All'inizio degli anni settanta, il cantante folk Sixto Rodriguez incise a Detroit due dischi che non ebbero alcun successo e misero fine precocemente alla sua carriera musicale. In qualche modo, però, le sue canzoni giunsero in Sudafrica (a quei tempi isolato dal resto del mondo a causa dell'Apartheid e dei boicottaggi) dove fecero furore e divennero celebri, anche per i testi anti-establishment, ispirando un'intera generazione che crebbe convinta che in America Rodriguez fosse una star di prim'ordine, ai livelli di Bob Dylan se non di più. I suoi fan si stupirono quando, nei decenni seguenti, scoprirono che non solo negli Stati Uniti nessuno ne aveva mai sentito parlare, ma addirittura che non ci fossero notizie certe sulla sua identità. Intenzionati a svelare il mistero attorno all'artista, e in particolare le dicerie sulla sua morte (di cui circolavano diverse versioni, tutte spettacolari e inverosimili, come quella secondo cui si sarebbe dato fuoco sul palco durante un concerto), due musicologi di Cape Town cominciano un'indagine che li porterà a rintracciare il cantante, ancora vivo negli Stati Uniti e del tutto all'oscuro della sua fama in un paese così lontano. Una storia tanto vera quanto incredibile, conosciuta da pochi e portata alla ribalta internazionale da questo documentario che, fra le altre cose, ha vinto il Premio Oscar nella sua categoria.
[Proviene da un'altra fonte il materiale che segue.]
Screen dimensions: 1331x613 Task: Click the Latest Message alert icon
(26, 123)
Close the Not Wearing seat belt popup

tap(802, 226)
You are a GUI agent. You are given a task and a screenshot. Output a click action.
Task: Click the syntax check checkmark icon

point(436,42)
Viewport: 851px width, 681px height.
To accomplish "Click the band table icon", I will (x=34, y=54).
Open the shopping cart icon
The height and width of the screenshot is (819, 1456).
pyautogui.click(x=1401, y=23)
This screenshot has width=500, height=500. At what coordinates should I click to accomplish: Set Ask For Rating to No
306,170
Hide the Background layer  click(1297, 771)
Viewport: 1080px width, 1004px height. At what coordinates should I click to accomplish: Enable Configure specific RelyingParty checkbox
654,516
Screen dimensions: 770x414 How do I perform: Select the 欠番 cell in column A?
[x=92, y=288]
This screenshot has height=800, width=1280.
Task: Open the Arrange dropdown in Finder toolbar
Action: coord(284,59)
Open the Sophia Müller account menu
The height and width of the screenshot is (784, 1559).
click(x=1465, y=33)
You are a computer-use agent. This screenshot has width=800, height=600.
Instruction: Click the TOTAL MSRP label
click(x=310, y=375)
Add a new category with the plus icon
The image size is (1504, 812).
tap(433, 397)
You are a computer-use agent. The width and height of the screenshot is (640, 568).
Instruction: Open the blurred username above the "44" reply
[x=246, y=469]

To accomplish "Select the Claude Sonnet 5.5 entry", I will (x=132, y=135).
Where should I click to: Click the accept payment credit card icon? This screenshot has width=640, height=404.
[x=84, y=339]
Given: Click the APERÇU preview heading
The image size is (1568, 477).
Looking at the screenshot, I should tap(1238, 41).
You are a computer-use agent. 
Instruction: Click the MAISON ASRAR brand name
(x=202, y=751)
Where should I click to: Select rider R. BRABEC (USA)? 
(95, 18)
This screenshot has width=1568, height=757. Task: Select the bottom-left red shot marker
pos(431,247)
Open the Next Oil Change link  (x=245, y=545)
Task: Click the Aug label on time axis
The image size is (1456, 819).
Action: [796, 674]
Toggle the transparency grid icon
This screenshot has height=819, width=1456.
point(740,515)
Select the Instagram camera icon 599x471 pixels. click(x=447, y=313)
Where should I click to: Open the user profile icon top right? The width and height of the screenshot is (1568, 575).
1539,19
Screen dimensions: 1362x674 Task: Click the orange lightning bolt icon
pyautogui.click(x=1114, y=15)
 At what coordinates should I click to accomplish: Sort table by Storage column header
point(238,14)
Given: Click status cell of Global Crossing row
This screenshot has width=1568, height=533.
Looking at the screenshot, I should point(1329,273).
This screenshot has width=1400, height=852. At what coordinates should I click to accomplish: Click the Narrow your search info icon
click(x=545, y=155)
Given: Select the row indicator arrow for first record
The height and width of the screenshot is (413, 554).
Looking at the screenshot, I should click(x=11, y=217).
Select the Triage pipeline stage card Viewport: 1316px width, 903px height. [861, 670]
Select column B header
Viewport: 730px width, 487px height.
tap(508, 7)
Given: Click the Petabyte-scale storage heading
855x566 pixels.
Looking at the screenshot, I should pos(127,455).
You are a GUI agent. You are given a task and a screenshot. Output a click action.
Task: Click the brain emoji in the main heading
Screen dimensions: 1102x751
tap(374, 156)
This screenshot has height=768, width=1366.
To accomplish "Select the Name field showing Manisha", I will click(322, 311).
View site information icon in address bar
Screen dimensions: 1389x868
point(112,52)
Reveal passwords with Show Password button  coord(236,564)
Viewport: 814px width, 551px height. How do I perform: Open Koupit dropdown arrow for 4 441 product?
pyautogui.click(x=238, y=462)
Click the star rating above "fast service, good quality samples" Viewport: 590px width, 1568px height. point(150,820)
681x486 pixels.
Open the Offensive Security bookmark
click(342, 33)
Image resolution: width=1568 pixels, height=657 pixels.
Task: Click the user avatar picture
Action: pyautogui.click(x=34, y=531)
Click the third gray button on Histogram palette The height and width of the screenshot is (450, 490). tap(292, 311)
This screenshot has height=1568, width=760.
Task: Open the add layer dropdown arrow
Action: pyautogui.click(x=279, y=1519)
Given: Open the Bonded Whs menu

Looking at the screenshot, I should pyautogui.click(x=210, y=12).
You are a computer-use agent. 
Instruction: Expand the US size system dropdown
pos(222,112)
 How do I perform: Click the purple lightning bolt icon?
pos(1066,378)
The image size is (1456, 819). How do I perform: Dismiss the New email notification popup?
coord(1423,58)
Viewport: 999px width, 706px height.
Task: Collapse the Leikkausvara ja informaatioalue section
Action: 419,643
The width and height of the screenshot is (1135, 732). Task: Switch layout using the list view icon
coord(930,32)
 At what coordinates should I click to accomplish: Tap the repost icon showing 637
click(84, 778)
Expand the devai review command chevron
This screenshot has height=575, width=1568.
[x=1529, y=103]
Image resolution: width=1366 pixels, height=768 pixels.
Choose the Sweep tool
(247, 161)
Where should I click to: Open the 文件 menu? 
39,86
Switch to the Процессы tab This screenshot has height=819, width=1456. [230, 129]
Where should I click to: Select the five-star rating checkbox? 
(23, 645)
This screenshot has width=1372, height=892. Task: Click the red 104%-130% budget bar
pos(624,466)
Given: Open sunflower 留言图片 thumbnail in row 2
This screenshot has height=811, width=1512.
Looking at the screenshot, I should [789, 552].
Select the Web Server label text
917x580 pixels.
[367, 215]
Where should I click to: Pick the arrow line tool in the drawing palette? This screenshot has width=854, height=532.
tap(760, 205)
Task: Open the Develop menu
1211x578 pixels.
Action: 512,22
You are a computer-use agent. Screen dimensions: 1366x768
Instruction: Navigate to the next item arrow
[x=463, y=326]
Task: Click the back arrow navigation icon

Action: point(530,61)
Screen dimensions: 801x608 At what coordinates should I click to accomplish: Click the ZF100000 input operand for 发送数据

Costruito come un avvincente giallo a lieto fine, con una regia e una fotografia degne di un film di finzione, la pellicola fa riflettere sul rapporto fra gli artisti e i loro fan (cosa sarebbero stati i più grandi musicisti rock se non avessero avuto successo di pubblico?) e guida lo spettatore con le sue testimonianze attraverso una vicenda talmente insolita da far persino sospettare a tratti di trovarsi di fronte a un mockumentary alla "Forgotten Silver". Oltre ai suoi pregi cinematografici, il film ha ovviamente il merito di aver (ri)portato Rodriguez sotto i riflettori anche in patria, visto che le sue canzoni (ampiamente presenti nella colonna sonora) sono state finalmente rieditate e diffuse. Inquietante parallelo, il documentario risulta essere l'unico film diretto dal giornalista svedese Malik Bendjelloul, che si sarebbe suicidato due anni dopo (ovvero due mesi fa) per depressione.

15 gennaio 2012

Lassù qualcuno è impazzito (J. Uys, 1989)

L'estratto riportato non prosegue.